Policy and Standards

DataVic Access Policy

Publicly accessible APIs in the Developer.Vic portal are made available in accordance with the DataVic Access Policy

The DataVic Access Policy encourages Victorian agencies to make datasets freely available to the public, where possible. The Policy was developed to enable public access to government data to support research and education, innovation, and improvements in productivity and growth in the Victorian economy.

API Design Standards

The API Team is a key contributor to, and enthusiastic advocate of the National API Design Standard available at https://api.gov.au/standards/.
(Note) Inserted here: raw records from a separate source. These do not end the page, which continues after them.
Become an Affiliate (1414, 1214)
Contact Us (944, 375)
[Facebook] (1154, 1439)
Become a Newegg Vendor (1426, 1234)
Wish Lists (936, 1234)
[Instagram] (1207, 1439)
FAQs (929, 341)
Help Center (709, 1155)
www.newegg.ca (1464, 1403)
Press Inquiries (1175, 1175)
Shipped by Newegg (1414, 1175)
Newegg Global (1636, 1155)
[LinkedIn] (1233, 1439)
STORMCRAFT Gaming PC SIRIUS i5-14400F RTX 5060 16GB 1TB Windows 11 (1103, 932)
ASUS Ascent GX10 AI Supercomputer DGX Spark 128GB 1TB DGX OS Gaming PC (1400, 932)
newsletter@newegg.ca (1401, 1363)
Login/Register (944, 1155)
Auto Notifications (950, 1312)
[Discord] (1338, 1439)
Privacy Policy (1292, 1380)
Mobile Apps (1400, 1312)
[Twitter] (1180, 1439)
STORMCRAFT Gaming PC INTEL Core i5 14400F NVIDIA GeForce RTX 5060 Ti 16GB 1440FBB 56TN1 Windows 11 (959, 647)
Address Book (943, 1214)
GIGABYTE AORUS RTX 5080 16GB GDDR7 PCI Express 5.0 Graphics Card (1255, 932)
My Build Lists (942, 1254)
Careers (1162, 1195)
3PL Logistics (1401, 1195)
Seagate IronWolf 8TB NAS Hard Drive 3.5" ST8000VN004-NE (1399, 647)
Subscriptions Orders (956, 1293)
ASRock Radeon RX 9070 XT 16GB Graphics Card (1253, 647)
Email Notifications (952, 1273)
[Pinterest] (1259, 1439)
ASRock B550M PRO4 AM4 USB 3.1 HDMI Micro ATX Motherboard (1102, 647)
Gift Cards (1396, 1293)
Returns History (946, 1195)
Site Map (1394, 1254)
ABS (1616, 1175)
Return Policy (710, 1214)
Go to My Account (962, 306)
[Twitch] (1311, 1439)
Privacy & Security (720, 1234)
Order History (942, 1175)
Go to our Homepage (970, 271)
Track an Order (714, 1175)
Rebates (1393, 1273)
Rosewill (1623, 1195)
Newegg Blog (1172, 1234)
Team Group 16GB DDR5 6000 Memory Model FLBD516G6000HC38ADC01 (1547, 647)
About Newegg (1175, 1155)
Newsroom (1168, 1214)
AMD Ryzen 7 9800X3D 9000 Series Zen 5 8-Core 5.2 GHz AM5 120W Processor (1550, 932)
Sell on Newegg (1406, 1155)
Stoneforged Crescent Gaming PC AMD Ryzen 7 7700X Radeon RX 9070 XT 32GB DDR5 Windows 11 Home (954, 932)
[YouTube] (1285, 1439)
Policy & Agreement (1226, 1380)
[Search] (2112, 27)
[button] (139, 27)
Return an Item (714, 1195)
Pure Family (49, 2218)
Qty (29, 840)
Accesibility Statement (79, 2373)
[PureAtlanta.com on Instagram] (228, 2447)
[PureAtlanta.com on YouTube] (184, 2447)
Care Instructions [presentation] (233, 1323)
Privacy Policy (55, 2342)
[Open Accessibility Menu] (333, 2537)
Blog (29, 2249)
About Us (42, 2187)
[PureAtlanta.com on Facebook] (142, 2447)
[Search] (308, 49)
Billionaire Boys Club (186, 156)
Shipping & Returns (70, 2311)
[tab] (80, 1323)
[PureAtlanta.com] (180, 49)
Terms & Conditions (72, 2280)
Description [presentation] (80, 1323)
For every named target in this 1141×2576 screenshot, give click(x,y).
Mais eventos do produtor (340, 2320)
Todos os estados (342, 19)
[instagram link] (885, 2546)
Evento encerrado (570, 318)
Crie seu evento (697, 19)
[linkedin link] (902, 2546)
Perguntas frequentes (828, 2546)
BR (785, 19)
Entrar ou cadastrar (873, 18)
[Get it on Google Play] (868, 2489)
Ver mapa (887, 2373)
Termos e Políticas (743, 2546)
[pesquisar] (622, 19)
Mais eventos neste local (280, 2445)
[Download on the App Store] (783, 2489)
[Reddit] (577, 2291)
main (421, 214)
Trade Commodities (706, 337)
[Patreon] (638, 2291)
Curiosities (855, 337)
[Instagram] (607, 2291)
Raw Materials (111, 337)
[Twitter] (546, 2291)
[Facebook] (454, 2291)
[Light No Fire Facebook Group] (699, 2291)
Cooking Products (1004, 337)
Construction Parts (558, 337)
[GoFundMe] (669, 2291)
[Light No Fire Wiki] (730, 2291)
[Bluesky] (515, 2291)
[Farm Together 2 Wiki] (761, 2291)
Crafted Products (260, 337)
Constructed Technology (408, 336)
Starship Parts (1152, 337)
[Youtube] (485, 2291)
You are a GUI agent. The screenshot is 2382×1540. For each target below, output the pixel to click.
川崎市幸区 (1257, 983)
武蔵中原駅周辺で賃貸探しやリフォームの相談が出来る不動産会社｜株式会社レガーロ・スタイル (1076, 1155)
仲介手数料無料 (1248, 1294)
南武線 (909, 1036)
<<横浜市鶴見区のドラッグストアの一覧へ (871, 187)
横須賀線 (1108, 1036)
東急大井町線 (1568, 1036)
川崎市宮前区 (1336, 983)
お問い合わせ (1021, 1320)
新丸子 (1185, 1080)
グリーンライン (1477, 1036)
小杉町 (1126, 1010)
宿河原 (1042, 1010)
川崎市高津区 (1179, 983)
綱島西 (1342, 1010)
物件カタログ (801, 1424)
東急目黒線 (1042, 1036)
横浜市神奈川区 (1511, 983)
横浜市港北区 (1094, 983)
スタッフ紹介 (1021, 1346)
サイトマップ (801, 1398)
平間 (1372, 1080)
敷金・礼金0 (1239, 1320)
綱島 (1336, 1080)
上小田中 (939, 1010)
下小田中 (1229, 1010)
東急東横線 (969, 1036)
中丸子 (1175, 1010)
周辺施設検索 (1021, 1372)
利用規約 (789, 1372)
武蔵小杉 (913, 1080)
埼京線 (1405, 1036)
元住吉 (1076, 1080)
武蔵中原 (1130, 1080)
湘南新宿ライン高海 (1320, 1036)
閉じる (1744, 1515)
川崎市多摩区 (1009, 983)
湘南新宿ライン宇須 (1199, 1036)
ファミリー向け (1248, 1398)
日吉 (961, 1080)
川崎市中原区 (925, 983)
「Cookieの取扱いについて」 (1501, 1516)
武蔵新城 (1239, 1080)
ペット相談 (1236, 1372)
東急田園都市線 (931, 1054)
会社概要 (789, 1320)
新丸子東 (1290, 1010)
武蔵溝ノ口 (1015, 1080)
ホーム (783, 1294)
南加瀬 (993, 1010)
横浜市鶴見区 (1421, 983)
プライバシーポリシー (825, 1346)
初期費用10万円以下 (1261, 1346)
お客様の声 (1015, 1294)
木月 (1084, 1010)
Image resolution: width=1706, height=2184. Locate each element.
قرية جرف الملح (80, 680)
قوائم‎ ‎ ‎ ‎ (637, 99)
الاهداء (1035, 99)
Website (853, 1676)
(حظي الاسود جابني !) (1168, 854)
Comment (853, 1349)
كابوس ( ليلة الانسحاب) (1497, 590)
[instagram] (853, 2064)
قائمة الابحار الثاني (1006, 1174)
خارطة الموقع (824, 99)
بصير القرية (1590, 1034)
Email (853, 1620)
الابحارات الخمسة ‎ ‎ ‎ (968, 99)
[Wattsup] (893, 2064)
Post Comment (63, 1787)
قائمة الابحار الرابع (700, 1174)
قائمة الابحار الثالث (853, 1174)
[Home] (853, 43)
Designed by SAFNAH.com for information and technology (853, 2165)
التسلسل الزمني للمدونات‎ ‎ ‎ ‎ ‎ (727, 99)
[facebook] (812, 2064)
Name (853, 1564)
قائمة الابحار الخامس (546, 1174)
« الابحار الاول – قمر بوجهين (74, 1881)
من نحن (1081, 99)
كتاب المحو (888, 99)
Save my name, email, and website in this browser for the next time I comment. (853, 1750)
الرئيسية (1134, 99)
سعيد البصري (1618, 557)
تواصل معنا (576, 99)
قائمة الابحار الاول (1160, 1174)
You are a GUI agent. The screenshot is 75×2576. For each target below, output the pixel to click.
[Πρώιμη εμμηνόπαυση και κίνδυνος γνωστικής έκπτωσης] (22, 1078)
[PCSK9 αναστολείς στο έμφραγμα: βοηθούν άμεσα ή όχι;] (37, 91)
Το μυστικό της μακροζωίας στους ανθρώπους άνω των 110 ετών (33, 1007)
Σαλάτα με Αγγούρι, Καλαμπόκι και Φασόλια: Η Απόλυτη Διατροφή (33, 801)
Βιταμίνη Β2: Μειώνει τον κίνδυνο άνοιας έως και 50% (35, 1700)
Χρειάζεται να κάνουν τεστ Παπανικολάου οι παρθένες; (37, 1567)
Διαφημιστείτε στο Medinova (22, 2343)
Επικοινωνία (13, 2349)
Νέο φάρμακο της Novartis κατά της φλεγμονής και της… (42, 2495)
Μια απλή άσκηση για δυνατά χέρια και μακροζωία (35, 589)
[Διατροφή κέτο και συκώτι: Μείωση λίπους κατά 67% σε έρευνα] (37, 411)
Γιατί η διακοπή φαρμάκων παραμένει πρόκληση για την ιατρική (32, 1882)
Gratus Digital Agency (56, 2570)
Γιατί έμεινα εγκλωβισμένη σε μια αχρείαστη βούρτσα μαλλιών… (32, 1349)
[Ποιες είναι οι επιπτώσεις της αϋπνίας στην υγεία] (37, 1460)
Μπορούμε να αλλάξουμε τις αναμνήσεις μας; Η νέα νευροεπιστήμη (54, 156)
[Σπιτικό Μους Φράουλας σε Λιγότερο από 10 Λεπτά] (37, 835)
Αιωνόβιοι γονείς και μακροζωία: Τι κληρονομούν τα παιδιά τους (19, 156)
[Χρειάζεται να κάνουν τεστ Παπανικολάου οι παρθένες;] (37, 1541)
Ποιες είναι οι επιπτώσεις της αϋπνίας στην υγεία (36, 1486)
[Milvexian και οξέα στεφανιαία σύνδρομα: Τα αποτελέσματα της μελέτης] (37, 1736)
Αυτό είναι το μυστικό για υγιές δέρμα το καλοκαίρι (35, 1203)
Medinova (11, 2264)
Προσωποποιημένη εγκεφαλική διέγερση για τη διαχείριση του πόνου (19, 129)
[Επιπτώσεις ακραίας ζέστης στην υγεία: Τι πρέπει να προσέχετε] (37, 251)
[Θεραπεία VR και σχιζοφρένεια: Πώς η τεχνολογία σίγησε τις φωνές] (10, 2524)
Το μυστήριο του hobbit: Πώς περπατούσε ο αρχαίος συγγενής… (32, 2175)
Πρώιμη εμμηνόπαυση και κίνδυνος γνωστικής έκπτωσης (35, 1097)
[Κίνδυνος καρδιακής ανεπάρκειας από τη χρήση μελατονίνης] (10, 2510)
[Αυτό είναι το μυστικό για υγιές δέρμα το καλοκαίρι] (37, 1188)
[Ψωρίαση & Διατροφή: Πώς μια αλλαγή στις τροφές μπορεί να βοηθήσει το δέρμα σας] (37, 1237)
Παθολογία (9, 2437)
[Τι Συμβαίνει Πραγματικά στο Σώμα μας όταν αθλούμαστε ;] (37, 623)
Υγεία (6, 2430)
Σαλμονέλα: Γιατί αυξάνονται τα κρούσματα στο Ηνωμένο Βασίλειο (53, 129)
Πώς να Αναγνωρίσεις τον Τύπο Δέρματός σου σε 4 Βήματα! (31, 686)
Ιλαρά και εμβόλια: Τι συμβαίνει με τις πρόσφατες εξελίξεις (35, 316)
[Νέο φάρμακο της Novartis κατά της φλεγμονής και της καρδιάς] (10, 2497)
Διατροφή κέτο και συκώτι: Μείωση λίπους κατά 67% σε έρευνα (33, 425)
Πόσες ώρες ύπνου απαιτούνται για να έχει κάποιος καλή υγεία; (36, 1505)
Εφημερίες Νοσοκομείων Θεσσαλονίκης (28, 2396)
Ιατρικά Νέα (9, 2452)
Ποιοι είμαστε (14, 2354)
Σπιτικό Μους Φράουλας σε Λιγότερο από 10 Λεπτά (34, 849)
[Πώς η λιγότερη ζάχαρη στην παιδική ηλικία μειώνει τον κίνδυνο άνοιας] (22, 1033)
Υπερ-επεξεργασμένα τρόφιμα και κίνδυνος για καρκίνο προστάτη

The standards promote consistency and interoperability in the development of APIs and guide users through the full API lifecycle including design, development, build and management.

We welcome contributions to the development of the Standards through the Community of Practice, and through a dedicated GitHub community at https://github.com/apigovau/api-gov-au.

Vulnerability Disclosure Policy

This policy gives consumers of this service a point of contact to directly submit their research findings if they believe they have found a potential security vulnerability within any of the applications provided by the Whole of Victorian Government API Platform.

About this policy

The security of our systems is a top priority and we take every care to keep them secure. Despite our efforts, there may still be vulnerabilities.

We are keen to engage with the security community. This policy allows security researchers to share their findings with us. If you think you have found a potential vulnerability in one of our systems, services or products, please tell us as quickly as possible.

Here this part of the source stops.